-- START --
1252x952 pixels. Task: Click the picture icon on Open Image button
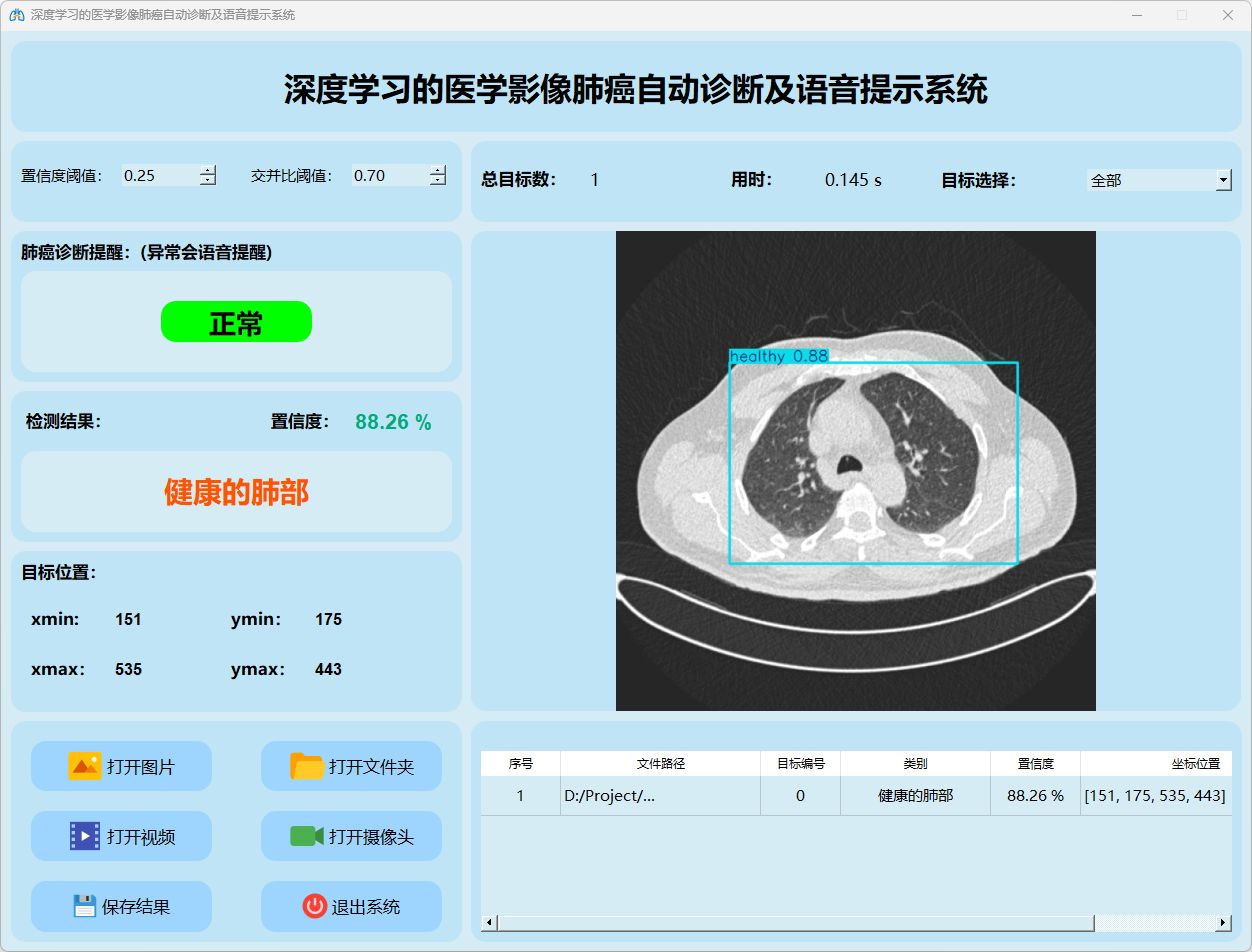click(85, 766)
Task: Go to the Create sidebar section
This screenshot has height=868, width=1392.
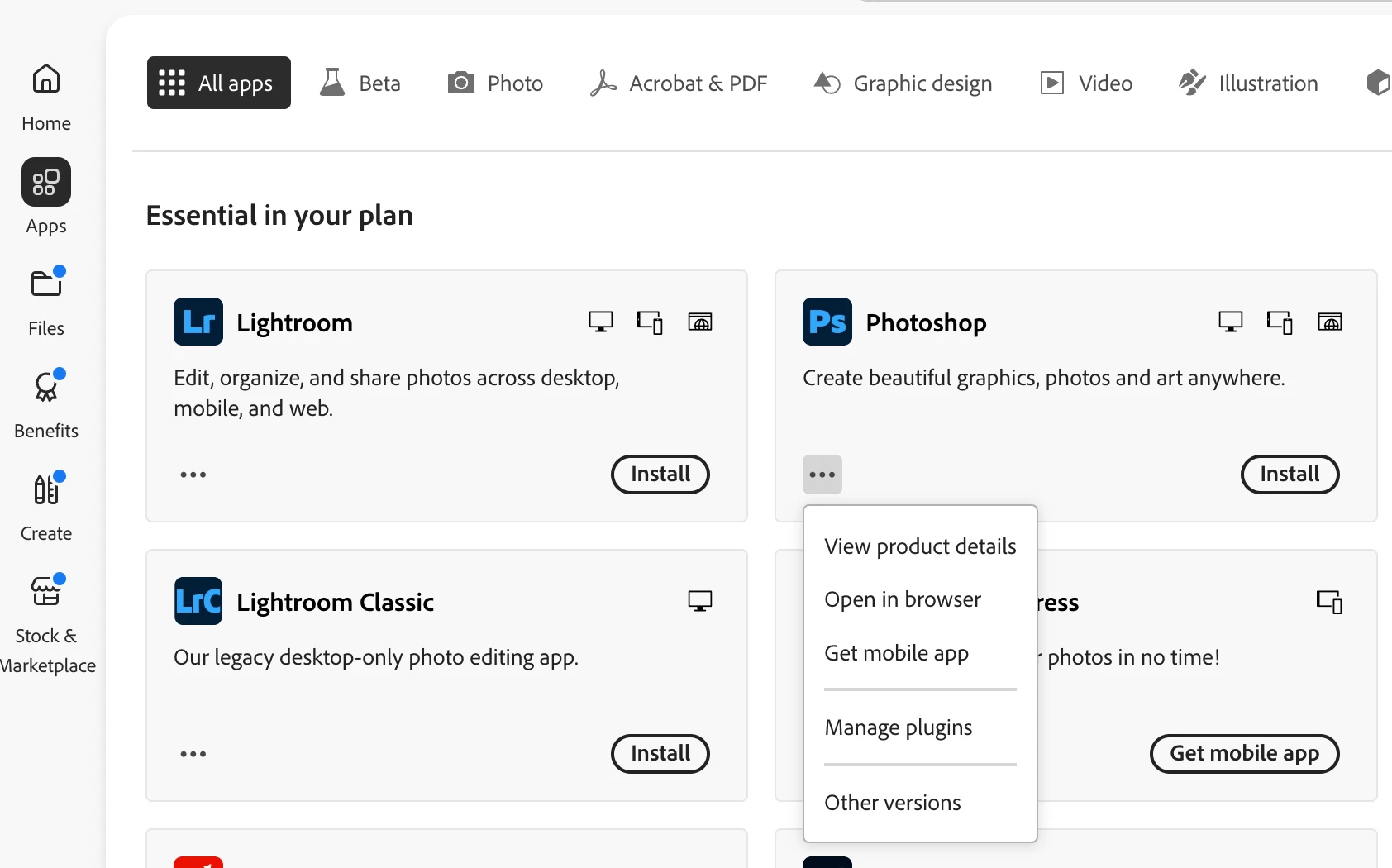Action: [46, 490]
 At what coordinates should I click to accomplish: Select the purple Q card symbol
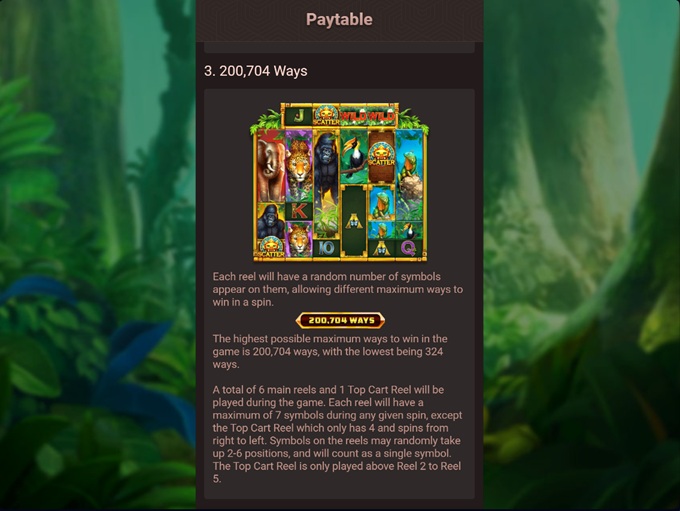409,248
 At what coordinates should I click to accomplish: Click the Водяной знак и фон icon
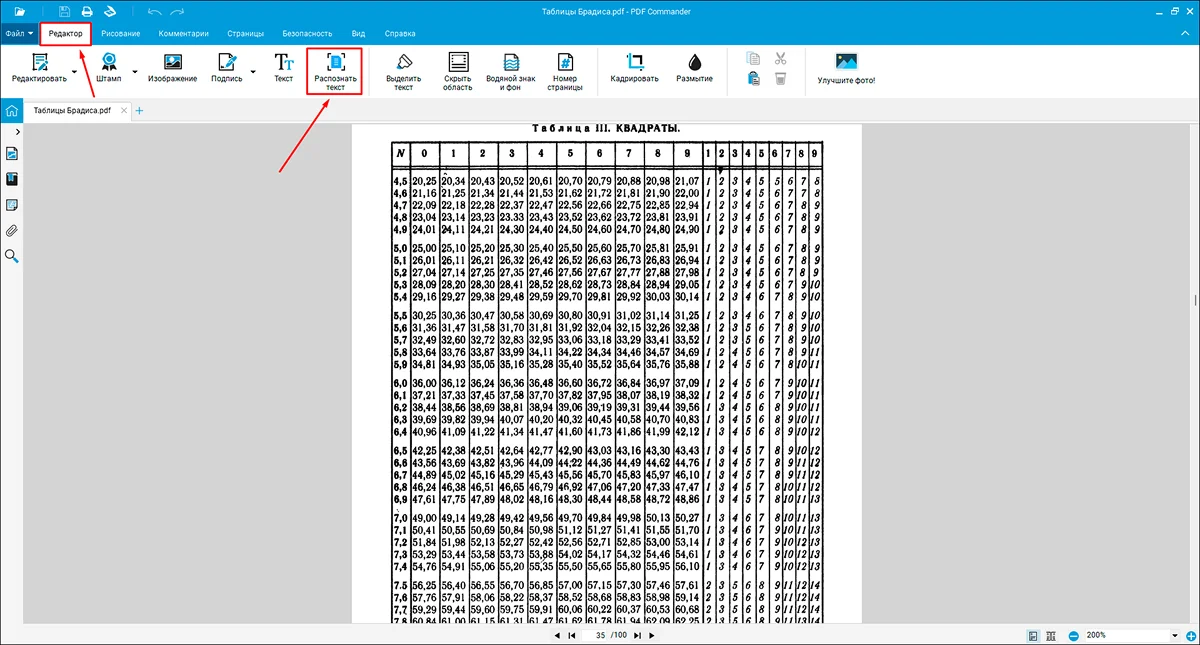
-- END --
**What you need to do:**
Please write out everything from the line containing "At what coordinates should I click to accomplish: Select" down to the end of the records, both included, leaving out the pictures.

**Exercise result:**
 At what coordinates should I click to accomplish: Select the purple Q card symbol
409,248
 At what coordinates should I click to accomplish: Click the Водяной знак и фон icon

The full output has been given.